Document passage:
= Beginning of Section =

Solvita debuts new blood donation procedures that are LGBTQ inclusive
New blood donation guidelines are in place at one of the Tri-State's two blood donation agencies, and the second is nearly ready to roll out its updated procedures. The changes are in response to new guidance from the U.S. Food and Drug Administration on who is allowed to donate blood.
The FDA in May released new rules eliminating restrictions that specifically prohibited gay and bisexual men from donating. The following month Hoxworth and Solvita (formerly Community Blood Center) told WVXU they welcomed the changes and were beginning the process of updating their procedures to comply with the new guidance.
The FDA issued a new series of "individual risk-based questions" that are the same for everyone who donates blood. Previously, only men who have sex with men (or women who have sex with men who have sex with men) had to wait three months before donating blood.
Now, Solvita says, "All are asked if they have had new and/or multiple sexual partners in the past three months. If either answer is yes, the behavior is considered higher risk, and they are then asked about the type of sexual contact."
All blood donations are required by FDA regulations to be screened for various infectious diseases, including HIV, Hepatitis B and C, West Nile, and more.
The updated guidelines mean most gay and bisexual men in monogamous relationships will not have to refrain from sex in order to give blood.
Dayton-based Solvita rolled out its new procedures Sept. 1. Nico Schrenk of West Carrollton was one of the first people in the door that day to give blood. It was his first blood donation since 2013.
"It's in my blood to always give back to the community if you have the ability to help the community. That's always been my motto," Schrenk tells WVXU. "The reason why blood donation is such a passion for me is it's literally taking 10 to 20 minutes out of your life, and helping so many people right here in our area."
Schrenk, now a 37-year-old married gay man, came out in 2013. He says the process was difficult and sometimes violent as he fought critical and physical challenges from others and his own self doubt.

= End of Section =

Tasks and exercises:
A. According to the Solvita blood donation article, on what date did Solvita roll out its new procedures?
B. Return everything in the Solvita blood donation article from "The FDA in May" down to "before donating blood.".
C. Continue the Solvita blood donation article from where it stops.
You won't need the material for these tasks.

Given entries:
= Beginning of Section =

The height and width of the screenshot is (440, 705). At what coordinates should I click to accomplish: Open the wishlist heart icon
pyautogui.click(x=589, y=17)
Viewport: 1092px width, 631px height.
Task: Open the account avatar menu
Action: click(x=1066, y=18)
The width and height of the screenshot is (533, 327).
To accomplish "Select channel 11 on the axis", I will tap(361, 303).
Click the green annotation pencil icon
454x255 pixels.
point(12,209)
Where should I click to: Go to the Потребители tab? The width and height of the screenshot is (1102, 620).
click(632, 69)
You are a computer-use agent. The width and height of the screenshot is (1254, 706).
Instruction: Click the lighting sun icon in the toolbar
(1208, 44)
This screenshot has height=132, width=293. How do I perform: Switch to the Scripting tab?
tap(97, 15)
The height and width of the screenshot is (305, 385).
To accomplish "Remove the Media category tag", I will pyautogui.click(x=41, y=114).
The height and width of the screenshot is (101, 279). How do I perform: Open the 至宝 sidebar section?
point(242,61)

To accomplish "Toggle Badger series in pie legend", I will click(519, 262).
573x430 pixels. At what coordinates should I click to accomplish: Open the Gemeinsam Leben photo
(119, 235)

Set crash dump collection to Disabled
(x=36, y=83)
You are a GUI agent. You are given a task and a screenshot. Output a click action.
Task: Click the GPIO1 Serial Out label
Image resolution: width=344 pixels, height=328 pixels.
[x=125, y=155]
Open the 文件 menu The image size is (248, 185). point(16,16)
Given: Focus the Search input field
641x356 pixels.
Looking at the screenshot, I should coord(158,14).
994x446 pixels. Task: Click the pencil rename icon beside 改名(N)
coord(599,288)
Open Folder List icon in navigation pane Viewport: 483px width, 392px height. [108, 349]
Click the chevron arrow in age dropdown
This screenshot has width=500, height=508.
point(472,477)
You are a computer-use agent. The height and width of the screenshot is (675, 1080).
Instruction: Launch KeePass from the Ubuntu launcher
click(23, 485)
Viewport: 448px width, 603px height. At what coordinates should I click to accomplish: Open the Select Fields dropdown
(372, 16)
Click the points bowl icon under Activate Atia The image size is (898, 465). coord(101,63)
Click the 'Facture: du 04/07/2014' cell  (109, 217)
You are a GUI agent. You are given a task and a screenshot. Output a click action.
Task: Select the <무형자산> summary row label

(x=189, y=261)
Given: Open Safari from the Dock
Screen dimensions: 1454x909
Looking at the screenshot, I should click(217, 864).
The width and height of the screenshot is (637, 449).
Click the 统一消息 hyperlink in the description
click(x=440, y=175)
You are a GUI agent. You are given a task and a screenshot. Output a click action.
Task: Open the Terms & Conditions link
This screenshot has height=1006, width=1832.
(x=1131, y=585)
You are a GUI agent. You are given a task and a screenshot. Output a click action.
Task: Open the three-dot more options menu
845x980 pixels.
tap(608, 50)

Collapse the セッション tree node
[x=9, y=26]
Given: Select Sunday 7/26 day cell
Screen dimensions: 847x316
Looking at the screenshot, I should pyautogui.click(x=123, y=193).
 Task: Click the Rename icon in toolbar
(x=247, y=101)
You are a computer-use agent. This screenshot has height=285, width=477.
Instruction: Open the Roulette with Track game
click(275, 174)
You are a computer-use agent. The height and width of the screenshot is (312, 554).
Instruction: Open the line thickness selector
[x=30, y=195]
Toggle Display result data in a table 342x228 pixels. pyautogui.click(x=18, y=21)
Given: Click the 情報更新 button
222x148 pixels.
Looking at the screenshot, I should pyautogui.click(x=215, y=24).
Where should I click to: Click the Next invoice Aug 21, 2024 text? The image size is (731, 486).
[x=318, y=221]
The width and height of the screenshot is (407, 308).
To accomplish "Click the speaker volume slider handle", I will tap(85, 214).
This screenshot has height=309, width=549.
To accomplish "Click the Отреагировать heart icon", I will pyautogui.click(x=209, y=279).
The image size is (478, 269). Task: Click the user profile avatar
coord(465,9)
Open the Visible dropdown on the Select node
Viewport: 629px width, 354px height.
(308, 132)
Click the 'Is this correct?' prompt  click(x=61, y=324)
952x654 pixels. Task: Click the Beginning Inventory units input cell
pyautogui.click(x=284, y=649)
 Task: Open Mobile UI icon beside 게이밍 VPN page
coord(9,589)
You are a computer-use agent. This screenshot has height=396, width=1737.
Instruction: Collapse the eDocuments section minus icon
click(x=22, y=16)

= End of Section =

Exercise answers:
A. Sept. 1

B.
The FDA in May released new rules eliminating restrictions that specifically prohibited gay and bisexual men from donating. The following month Hoxworth and Solvita (formerly Community Blood Center) told WVXU they welcomed the changes and were beginning the process of updating their procedures to comply with the new guidance.
The FDA issued a new series of "individual risk-based questions" that are the same for everyone who donates blood. Previously, only men who have sex with men (or women who have sex with men who have sex with men) had to wait three months before donating blood.

C.
Coming out also meant he had to stop donating blood.
"I had to continually accept who I was, and in doing so, I had to accept the fact that I wouldn't be able to donate blood anymore due to the FDA regulations. That was a very, very hard decision for me," he says.
Tears pricked at the corners of his eyes as he returned to the donation chair last month. He describes the moment as immensely powerful and filled with emotion, but adds there's more work to be done.
"Yes, the FDA regulations lifting are beautiful and it's a huge step, but we as the LGBT+ community are very passionate about our community we live in and for years and years and years and years hearing 'We're low on O positive,' and me being O positive and not being able to donate... I'm right here. You just won't take me because of regulations.
"It was very refreshing, very powerful, to be able to sit back and donate again."
The decision was easy for him, but Schreck says he did think about how some people may be hesitant and/or angry over decades of being denied.
"I have to say that's something that did cross my mind. 'Why should I give back (and) support the people who denied us for so many years?' But here's the thing, it's not about us; it's not about them. It's about the people in the hospital, our neighbors, our friends, who may be in the LGBT community as well. ... I strongly encourage people to look past the politics and into how can you impact the community around you in a positive way."
While the FDA regulations changed in May, it took time for blood banks like Solvita and Hoxworth to update their screening procedures and to train staff and volunteers on the new policies.
In a statement to WVXU, Hoxworth writes, "Hoxworth Blood Center is excited to welcome newly eligible blood donors to our mission of saving lives close to home. We are working across all departments in the blood center to implement the updated FDA changes, procedures, staff training, and computer system validations regulated by the FDA guidelines. This implementation process is in progress and is expected to go live for our Tri-State donors by early December."
The blood center says more information can be found on its website.